Bogor, Mediaperkebunan.id
Pusat Studi Sawit IPB University merupakan ikhtiar dari IPB untuk memberi sumbangan bagi kemajuan sawit di Indonesia, baik aspek lingkungan, inovasi teknologi maupun aspek-aspek sosial ekonomi. Arif Satria, Rektor IPB University menyatakan hal ini pada Peluncuran Buku Sawit Untuk Negeri dan Peresman Pusat Studi Sawit IPB University.
Kelapa sawit baik aspek hulu maupun hilir penting dikembangkan lewat inovasi. Inovasi IPB pada hulu adalah Preciplam yang meningkatkan efisiensi pemupukan 30-40%. Dengan foto satelit maka kandungan kandungan unsur hara kebun bisa dipetakan secara terperinci.

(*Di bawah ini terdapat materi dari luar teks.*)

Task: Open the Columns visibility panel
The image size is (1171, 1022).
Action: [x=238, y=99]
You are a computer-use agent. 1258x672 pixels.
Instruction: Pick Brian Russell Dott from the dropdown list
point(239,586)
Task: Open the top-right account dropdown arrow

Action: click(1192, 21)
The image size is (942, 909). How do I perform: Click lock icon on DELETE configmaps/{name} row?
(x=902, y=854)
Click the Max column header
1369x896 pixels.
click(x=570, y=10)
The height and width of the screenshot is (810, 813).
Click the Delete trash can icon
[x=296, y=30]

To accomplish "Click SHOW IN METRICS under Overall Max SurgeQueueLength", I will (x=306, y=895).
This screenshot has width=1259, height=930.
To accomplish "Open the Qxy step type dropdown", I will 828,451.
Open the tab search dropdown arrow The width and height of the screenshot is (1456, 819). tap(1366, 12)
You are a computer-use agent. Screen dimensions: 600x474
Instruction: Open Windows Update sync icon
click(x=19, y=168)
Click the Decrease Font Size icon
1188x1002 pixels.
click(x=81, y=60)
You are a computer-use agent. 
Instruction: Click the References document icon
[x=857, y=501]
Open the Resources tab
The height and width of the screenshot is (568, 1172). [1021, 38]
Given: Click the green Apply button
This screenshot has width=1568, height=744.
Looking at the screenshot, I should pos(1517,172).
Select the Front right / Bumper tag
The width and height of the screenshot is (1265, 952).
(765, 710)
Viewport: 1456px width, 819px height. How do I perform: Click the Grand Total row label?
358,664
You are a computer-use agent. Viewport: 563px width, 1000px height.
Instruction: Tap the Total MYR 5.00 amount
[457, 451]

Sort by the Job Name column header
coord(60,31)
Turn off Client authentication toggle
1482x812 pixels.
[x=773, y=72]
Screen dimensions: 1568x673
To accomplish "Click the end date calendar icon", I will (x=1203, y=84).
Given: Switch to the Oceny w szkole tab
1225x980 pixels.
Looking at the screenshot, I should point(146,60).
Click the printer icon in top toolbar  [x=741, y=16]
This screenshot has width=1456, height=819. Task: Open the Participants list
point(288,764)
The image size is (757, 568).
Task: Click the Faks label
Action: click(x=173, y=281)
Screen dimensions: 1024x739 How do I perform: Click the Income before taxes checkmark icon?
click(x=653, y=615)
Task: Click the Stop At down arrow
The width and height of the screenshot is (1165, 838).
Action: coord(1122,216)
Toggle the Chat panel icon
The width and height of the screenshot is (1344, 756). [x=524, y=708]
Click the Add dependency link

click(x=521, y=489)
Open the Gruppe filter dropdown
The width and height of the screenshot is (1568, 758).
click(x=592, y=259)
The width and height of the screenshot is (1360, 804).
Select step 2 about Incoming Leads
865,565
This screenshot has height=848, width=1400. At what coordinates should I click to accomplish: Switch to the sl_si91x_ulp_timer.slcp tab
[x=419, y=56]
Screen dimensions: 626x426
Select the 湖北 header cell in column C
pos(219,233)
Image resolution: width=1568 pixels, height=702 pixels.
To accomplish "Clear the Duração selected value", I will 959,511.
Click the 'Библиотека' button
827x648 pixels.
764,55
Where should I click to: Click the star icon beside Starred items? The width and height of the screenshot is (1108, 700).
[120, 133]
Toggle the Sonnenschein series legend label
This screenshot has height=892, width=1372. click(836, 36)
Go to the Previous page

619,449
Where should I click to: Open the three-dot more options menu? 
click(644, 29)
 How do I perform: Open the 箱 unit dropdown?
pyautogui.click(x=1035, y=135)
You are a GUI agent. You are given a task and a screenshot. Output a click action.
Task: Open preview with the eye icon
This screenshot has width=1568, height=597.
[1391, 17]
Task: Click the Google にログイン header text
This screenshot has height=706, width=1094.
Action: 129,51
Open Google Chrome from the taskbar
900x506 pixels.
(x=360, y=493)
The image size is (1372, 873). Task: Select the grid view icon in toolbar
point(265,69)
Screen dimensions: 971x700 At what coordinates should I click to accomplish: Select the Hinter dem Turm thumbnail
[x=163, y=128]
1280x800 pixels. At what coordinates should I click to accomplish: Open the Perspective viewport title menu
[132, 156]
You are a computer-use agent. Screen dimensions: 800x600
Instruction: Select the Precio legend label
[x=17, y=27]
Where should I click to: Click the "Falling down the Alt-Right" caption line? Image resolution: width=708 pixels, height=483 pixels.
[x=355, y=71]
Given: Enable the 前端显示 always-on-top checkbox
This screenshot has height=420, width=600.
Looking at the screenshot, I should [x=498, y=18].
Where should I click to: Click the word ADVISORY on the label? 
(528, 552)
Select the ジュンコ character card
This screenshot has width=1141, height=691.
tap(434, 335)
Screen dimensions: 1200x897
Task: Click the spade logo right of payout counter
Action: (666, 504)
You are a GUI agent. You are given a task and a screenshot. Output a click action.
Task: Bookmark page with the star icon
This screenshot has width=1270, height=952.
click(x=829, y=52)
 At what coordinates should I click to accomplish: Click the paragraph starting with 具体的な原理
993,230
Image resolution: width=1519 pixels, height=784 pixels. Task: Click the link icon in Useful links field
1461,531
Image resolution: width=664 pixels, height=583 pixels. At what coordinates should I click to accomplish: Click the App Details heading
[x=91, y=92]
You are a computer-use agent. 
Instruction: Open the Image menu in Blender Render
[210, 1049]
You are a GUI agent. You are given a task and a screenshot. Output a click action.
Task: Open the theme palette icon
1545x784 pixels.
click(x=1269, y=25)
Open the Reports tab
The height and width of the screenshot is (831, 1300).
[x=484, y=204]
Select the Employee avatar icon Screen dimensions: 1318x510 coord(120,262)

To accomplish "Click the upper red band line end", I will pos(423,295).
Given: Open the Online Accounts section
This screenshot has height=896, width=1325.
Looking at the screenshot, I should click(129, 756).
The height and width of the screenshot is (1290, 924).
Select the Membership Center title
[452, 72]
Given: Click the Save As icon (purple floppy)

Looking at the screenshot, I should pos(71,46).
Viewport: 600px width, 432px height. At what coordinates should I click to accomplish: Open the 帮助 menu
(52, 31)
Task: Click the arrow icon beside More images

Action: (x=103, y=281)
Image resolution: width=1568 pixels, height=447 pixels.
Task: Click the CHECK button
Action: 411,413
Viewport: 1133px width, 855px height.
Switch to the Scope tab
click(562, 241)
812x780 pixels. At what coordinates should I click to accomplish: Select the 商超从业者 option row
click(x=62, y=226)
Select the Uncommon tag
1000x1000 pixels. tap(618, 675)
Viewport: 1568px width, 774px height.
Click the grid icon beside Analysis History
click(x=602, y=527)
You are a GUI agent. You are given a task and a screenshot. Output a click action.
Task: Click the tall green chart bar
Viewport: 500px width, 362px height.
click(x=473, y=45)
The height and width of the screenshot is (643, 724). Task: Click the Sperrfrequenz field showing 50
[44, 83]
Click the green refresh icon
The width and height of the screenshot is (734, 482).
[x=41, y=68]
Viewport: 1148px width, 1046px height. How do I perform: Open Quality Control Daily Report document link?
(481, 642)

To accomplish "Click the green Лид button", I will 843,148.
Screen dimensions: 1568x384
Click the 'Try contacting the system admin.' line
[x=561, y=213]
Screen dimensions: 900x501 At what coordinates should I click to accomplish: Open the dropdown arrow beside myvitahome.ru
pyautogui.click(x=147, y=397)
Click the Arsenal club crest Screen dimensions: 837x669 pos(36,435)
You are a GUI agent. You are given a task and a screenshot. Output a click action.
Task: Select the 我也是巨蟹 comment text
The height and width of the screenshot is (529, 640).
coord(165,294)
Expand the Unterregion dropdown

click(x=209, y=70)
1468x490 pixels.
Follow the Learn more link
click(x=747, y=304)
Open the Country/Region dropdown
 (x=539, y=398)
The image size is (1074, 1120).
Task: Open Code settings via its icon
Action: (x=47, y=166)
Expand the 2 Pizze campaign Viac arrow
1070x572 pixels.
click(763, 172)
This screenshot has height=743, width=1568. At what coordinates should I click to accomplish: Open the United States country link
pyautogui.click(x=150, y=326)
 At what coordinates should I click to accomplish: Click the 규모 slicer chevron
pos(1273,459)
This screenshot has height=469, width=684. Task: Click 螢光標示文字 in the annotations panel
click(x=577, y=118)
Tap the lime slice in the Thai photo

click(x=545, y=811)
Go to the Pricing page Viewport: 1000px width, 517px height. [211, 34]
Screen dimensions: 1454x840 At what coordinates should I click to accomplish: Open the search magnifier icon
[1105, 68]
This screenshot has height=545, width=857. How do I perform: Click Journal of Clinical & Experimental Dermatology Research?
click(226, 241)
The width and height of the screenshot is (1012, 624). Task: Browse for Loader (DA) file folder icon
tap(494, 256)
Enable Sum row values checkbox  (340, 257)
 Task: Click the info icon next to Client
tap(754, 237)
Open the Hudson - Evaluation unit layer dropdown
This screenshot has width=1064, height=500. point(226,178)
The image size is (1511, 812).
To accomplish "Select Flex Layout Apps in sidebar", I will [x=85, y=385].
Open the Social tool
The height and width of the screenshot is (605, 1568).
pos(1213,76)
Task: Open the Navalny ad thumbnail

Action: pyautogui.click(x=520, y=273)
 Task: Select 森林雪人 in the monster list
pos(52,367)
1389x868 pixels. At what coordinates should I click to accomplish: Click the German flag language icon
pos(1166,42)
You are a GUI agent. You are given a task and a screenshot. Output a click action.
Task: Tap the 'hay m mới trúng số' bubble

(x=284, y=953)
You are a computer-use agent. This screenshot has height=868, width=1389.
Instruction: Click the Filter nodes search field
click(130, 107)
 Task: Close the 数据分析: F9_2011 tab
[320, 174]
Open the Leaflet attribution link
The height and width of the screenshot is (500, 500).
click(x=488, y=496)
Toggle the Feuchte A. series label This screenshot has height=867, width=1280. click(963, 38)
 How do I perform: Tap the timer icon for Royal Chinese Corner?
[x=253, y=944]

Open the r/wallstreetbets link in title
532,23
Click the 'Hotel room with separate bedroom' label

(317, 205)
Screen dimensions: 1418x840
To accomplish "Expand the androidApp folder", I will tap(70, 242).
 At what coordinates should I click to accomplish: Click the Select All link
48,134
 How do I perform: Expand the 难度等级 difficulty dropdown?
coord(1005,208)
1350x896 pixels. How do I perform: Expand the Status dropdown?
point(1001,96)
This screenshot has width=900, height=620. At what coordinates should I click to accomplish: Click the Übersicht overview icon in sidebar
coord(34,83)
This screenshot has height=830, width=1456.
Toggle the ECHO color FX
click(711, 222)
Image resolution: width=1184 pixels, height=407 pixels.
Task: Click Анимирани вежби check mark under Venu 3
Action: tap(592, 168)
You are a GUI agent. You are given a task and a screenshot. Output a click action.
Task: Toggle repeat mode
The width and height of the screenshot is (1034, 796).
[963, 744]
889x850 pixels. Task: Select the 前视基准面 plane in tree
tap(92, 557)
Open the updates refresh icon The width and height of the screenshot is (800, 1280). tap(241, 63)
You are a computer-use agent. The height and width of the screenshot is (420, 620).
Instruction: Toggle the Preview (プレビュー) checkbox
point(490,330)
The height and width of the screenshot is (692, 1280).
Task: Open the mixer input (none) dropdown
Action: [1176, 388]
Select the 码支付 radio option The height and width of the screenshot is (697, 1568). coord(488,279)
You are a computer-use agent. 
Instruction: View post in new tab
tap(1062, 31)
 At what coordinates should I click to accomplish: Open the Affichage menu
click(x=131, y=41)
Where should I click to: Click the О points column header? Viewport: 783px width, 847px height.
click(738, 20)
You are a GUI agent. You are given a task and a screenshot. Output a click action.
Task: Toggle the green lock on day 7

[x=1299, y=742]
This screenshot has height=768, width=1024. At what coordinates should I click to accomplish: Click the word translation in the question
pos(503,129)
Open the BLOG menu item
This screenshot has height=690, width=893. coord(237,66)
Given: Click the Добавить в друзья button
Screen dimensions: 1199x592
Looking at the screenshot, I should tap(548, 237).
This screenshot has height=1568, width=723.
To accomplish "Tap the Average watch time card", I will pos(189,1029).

Tidak cukup sampai disini untuk lebih meningkatkan efisiensi maka diciptakan robot yang melakukan pemupukan secara presisi. Pemupukan presisi sulit dilaksanakan manual karena kebutuhan tiap titik berbeda-beda. Robot pemupukan ini terkoneksi dengan satelit bisa memupuk secara tepat sesuai kebutuhan setiap titik dalam kebun.
“Kita gunakan kemajuan teknologi untuk meningkatkan efisiensi dan produktivitas di kebun sawit. Apalagi komponen biaya produksi terbesar dalam perkebunan kelapa sawit sawit salah satunya adalah pemupukan,” katanya.
Inovasi lainnya pada hulu adalah alat untuk menguji apakah benih kelapa sawit yang digunakan merupakan varietas unggul dari produsen kecamabah bersertifikat atau bukan. Alat uji ini akan dibuat sederhana seperti rapid test pada Covid-19. Di Amerika Serikat alat ini sudah ditemukan untuk tanaman lain dan IPB sedang membuat untuk kelapa sawit.
“Alat uji ini penting sebab bila tidak mampu menjamin keaslian benih akan menjadi masalah, terutama bagi perkebunan kelapa sawit rakyat. Sawit merupakan tanaman tahunan, ketika sudah ditunggu 3-4 tahun ternyata produksinya jelek maka akan menimbulkan kerugian,” kata Arif lagi.
Inovasi lainnya adalah manajemen hama penyakit berbasis IoT sehingga bisa mengendalikan hama penyakit lebih efektif dan efisien. Semua inovasi ini ditujukan untuk memperkuat produksi tanaman.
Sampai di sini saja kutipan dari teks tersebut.